Lately I feel like a bottomless pit. Even with eating more whole foods, fats, and a balance of nutrients, my body is still not often satisfied. Sometimes I even feel like I could eat all day long.
Obviously I can’t do this because I have a job and am with my kids the majority of my time, but it makes me scared for the weekend or other down moments like at night when I am home alone.
I’m meeting my meal plan so I don’t quite understand WHY my body is still begging some days for more?
Well, not to get too detailed, but it is a certain time of the month where I guess this could be considered relatively “normal” for a female, but I also did a bit of research and found that often, in periods of recovery, those who once restricted might experience reactive eating.
What the heck is reactive eating?
From my understanding, this is our body’s way of saying “I still need more!” which makes sense because as I have told you many times this week, I was kind of desperate for a little shove forward to actually stay on the track toward health. This was me, telling me, I just might have to increase my meal plan, even though I haven’t yet started to jog.

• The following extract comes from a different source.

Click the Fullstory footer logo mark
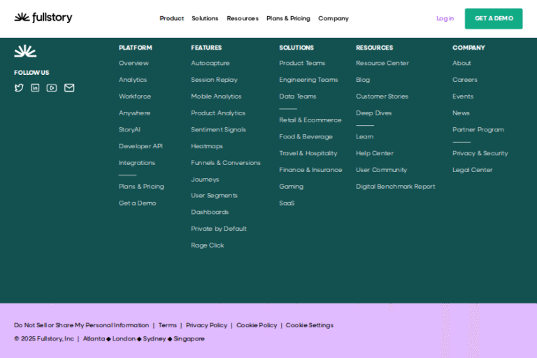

I haven’t been missing exchanges, or eliminating fats, but I have been ignoring some of the stomach cries that are saying, “I want additional nutrients!!!”
Why haven’t I listened? What holds me back from actually doing the hardest thing in recovery and that is being flexible and letting go of all the control?
Fear holds me back.
The fear that reactive eating and incessant hunger will never stop.
The fear that I will blow up like a balloon and everyone will stare at me or make comments that I won’t be able to handle.
I have written about this a hundred times and combated these crazy thoughts before, so why is it that my brain keeps reverting back to the same worries?
I have put a lot of thought into it because I am really tired of my mind resembling a fast-spinning hamster wheel, 99.9% of the time; especially when its propeller is a whole bunch of negative self-talk, and what I have determined is really simple. These fears continue to occur because they are Ed’s only mechanism of restraint.
Although one might think recovery gets easier with time, occasionally I feel it’s the opposite. I have many more good days now, but when a bad day hits, it hits with full force and can threaten a lot of the progress I have made. But someone reminded me yesterday when they left me a comment that although not all of recovery is about a meal plan, (its about feelings, emotions, control, you know all that important stuff) but nutrition is kind of the backbone.
My reactive eating, or desire for more, is probably the biological way of my body saying, “ok, stop being lackadaisical with your recovery, and push it because you still have a ton of work to do.”
It’s a reminder, and maybe that’s what I need. My body craves more physical activity and wants so badly to be free from the destructive thoughts and all the negatives that come along with being unhealthy, but I don’t do any extra credit to get there.
All week long I feel like a broken record…I need to do this, I need to do that, I need motivation…but the thing is, I HAVE to be that way. It is a CONSTANT battle for me to stay on a path toward health.
Anytime I let my guard down, old habits start to creep back into my life. So forgive me if you are totally bored reading similar stories and the same old woes of recovery, but I think like with all hardships in life, you have to attempt in any way you can, to remain positive. Attitude is half the battle and reframing my negative perceptions (like my anger about reactive eating) is the only way to win the war.
I hope you can carry that message with you, because I promise it helps.
Sometimes looking at the bright side, giving yourself a different perspective, can help turn even the worst of situations toward the better.
I would love to hear your thoughts…
Are you a glass half-full or half-empty kind of person??
Do you ever feel like you could eat endlessly without being super full?
Happy Thursday everyone! One more day until the weekend!